Impact On Business Value

Failure to audit financials can also reduce the value of a business. That’s especially important if the business is positioning itself to be sold, if it is seeking private equity or venture capital, or if it plans to go public.

Based on due diligence analysis for private equity and strategic buyers on over 200 middle market transactions, businesses that present reviewed financial statements have significantly more negative adjustments to earnings than companies with audited financials.

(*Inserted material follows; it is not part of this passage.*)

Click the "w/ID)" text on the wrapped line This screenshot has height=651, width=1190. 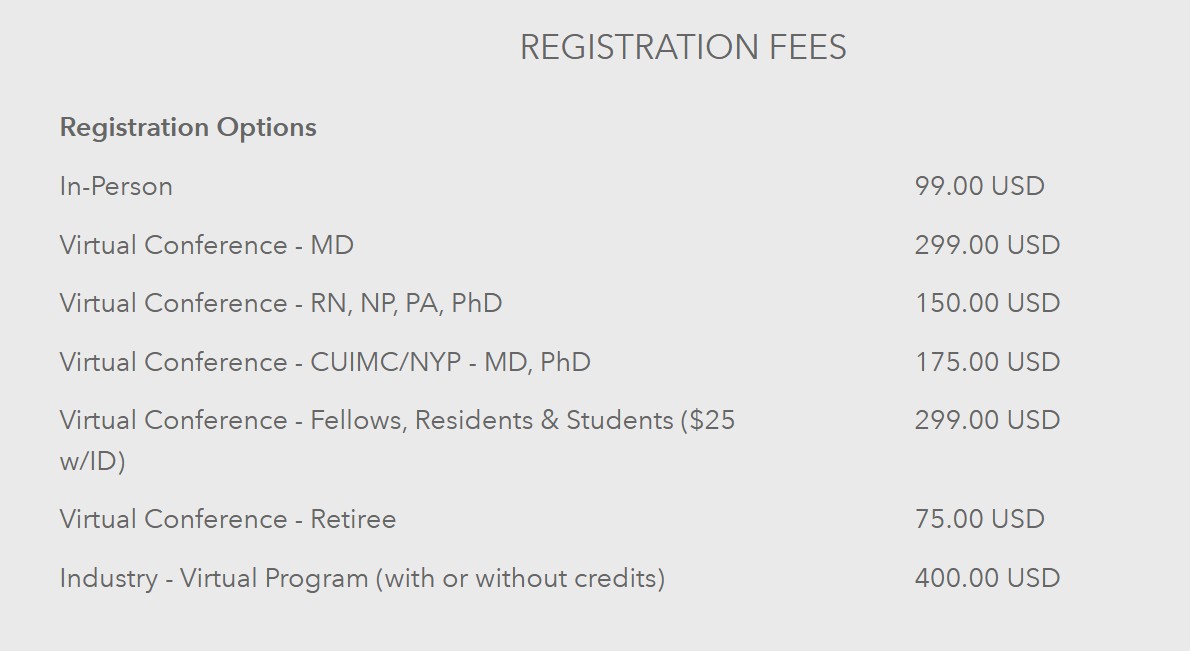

There are other benefits to auditing financial statements, including:

  • Encouraging financial discipline. Audits are based on best practices and compliance with current accounting standards.
  • Deterring fraud. While audits are not designed to detect fraud, having auditors examine financial records will likely cause would-be wrongdoers to think twice.
  • Comforting stakeholders. Everyone from the banker to the board of directors can take comfort in knowing that financials have been examined closely.
  • Identifying ways to improve the business. An audit can provide ideas for: improving internal controls; developing key financial metric reporting, succession or M&A planning; minimizing taxes; expanding internationally; improving operations and revising employee incentive plans.

Reviewing financial statements may save money today, but can cost the business a great deal long term.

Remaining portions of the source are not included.